» **What is asked**
Continue the post about a bash for-loop over image files, picking up right after its final line.

» **Extract**
I'm trying to loop over images in a directory, but instead of one image per loop, my for-loop only iterates once and the loop variable contains all the images.

#!/bin/bash

IMAGEDIR="/home/user/myimages/"

for file in "$IMAGEDIR*.jpg"; do 
  echo $file
  echo "next file"
done

Outputs:

/home/user/myimages/A.jpg /home/user/myimages/B.jpg /home/user/myimages/C.jpg
next file

I would expect it to output:

/home/user/myimages/A.jpg 
next file
/home/user/myimages/B.jpg 
next file
/home/user/myimages/C.jpg
next file

I've looked at several other questions, and I don't think I should need a nested for loop.

Additionally, I figured out that it works if I use a slightly different format

#!/bin/bash

IMAGEDIR="/home/user/myimages/"

for file in "$IMAGEDIR"*.jpg; do 
  echo $file
  echo "next file"
done

Why does the first glob return a single string and the second one return a list?

CodePudding user response:

Why does the first glob return a single string and the second one return a list?

» **Extracted information**

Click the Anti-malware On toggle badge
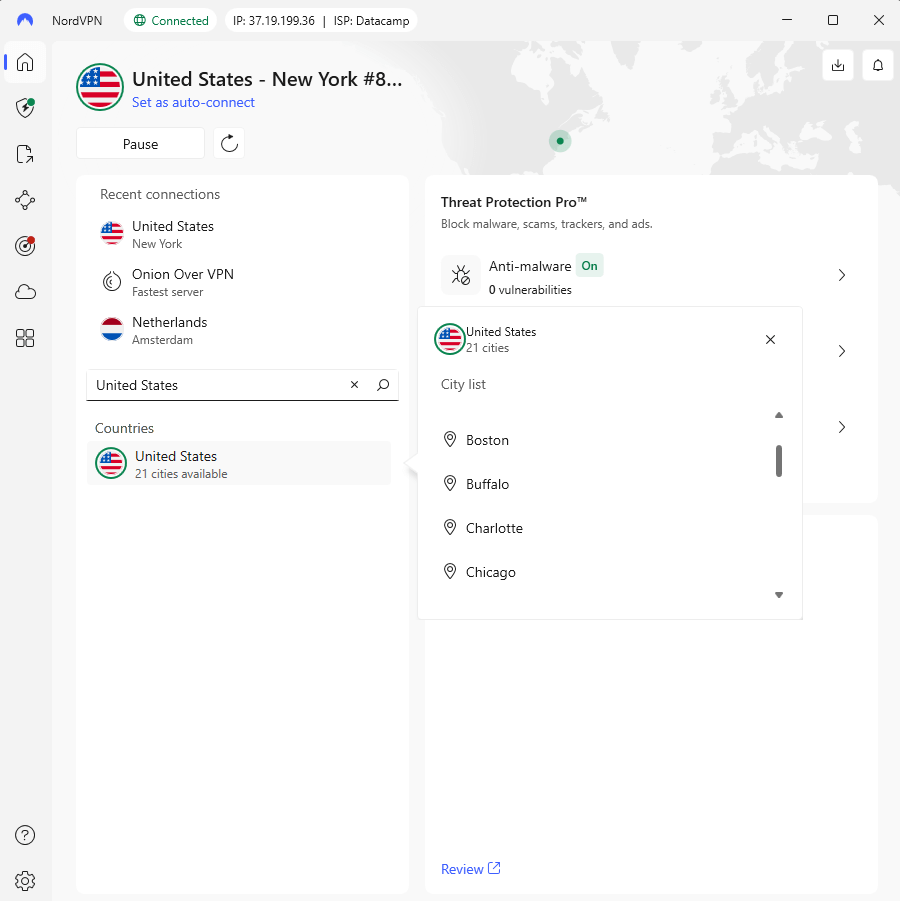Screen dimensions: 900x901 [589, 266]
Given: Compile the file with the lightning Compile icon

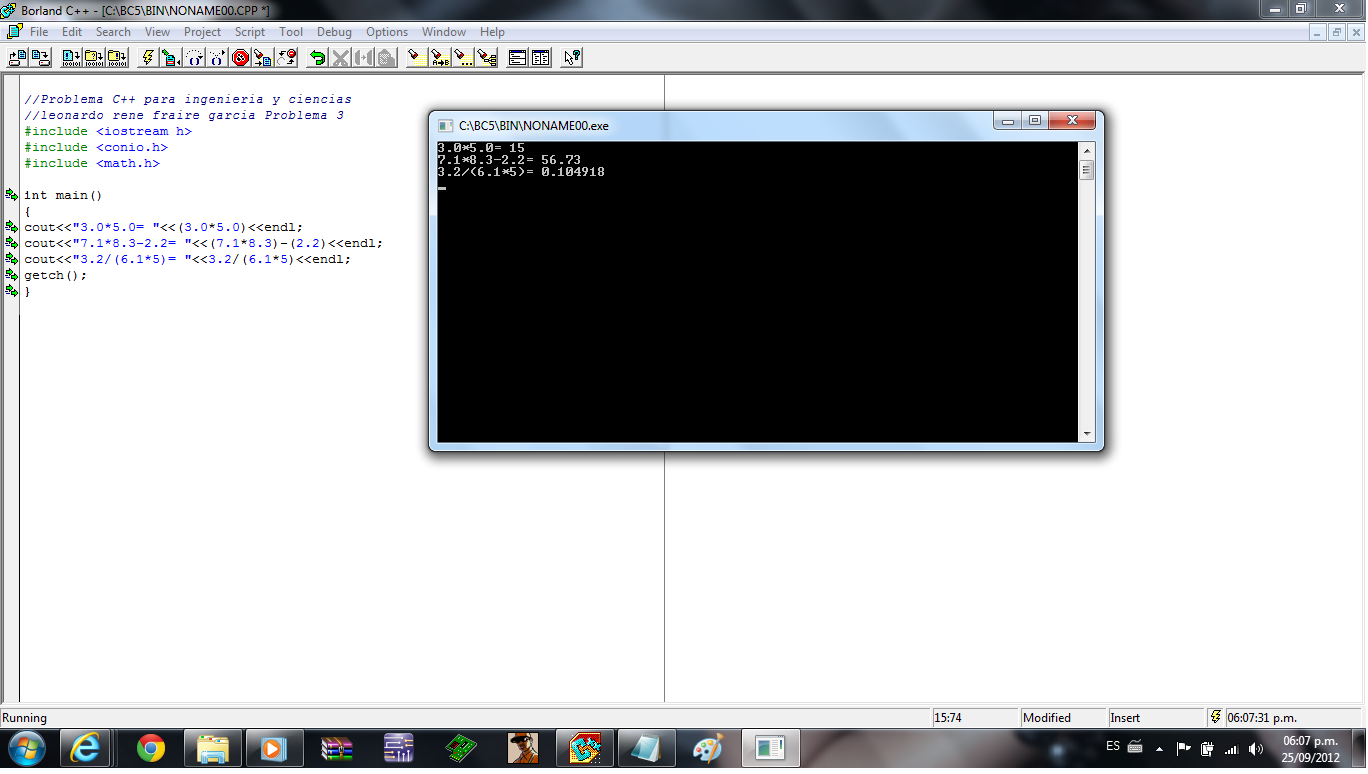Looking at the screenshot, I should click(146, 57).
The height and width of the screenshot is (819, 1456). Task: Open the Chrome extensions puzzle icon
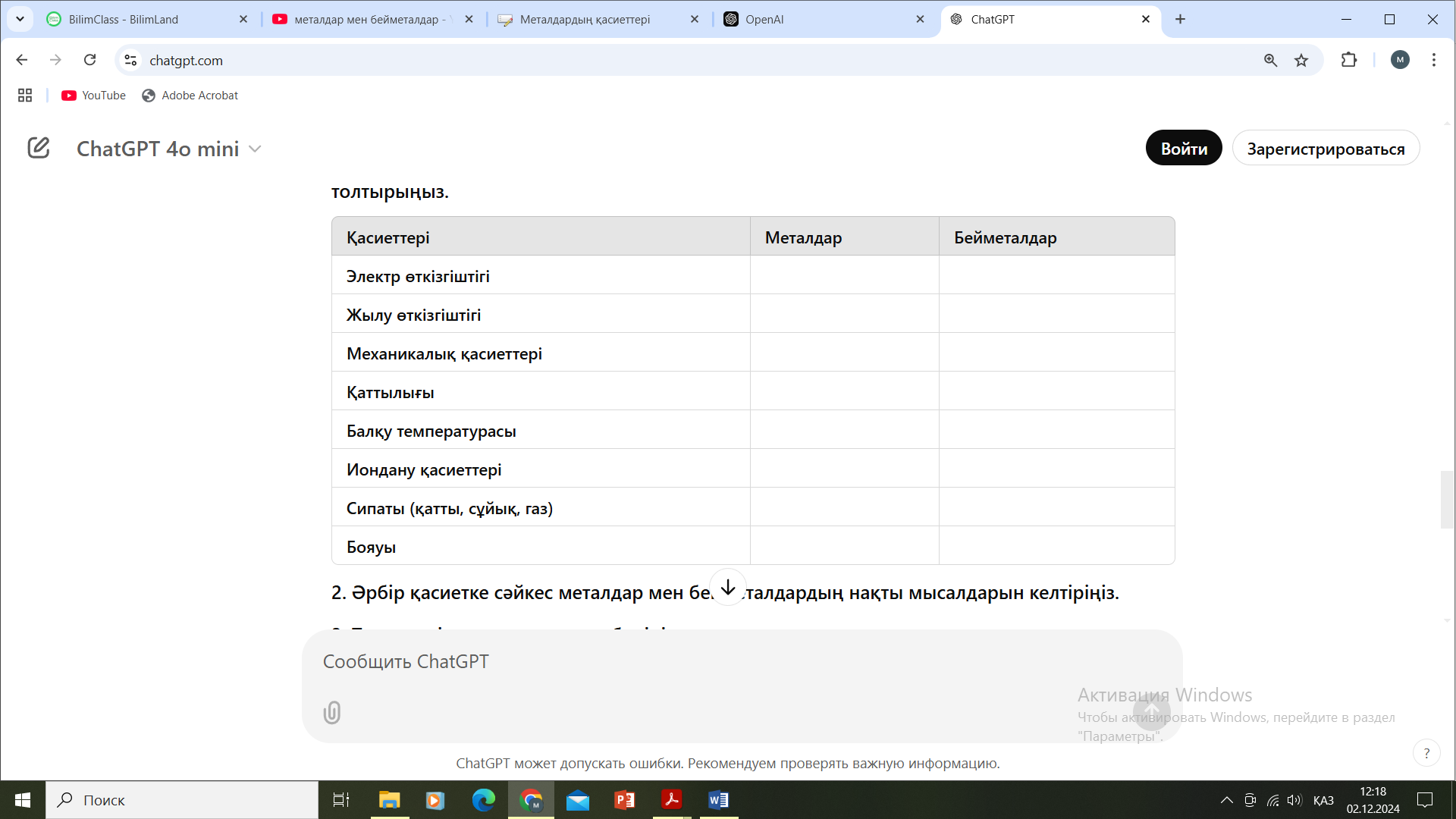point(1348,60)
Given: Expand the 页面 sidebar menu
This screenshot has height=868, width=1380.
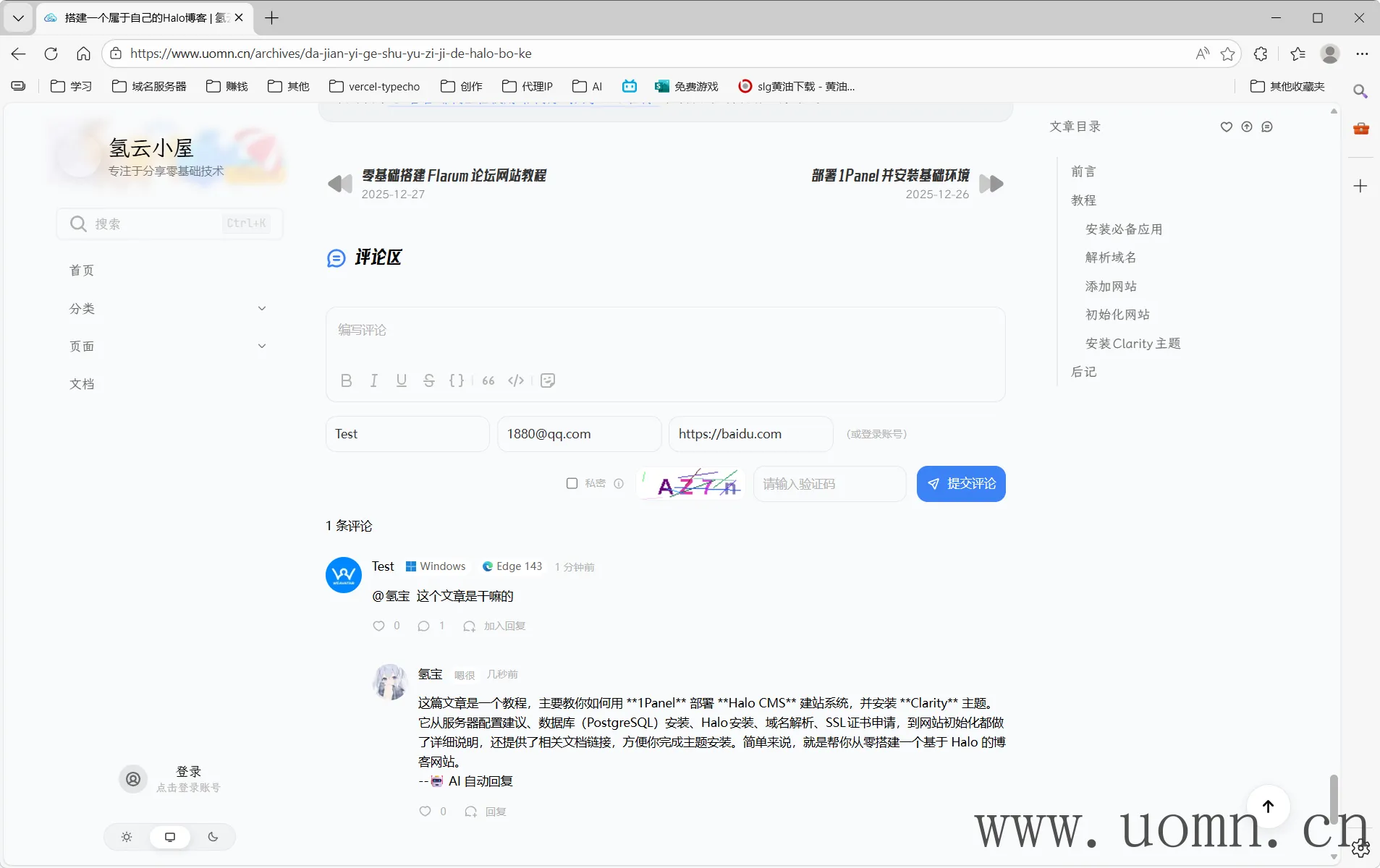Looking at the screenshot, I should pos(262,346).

» **Written answer**
Because quotation suppresses pathname expansion, but quote removal leaves your glob subject to expansion later.

Consider your first example ...

for file in "$IMAGEDIR*.jpg"; do 
  echo $file
  echo "next file"
done

Parameter expansion applies within double quotes, so it expands "$IMAGEDIR*.jpg" to "/home/user/myimages/*.jpg". The quoting suppresses the significance of * for pathname expansion, however, and no other expansions apply, so "/home/user/myimages/*.jpg" is the final expanded version. Which is then subject to quote removal, so the first and only value that file take in that loop is (literally) /home/user/myimages/*.jpg.

In the body of the loop, then, parameter expansion expands echo $file to echo /home/user/myimages/*.jpg. The * is not quoted now, and pathname expansion happens after parameter expansion, so you get one echo command with the names of all the matching files as arguments (supposing that there are any matching files).

The difference in your second example is the placement of the quotation marks. With the * outside the quotation marks in the for line, you get pathname expansion there, resulting in several different values for variable file to take on successive iterations of the loop.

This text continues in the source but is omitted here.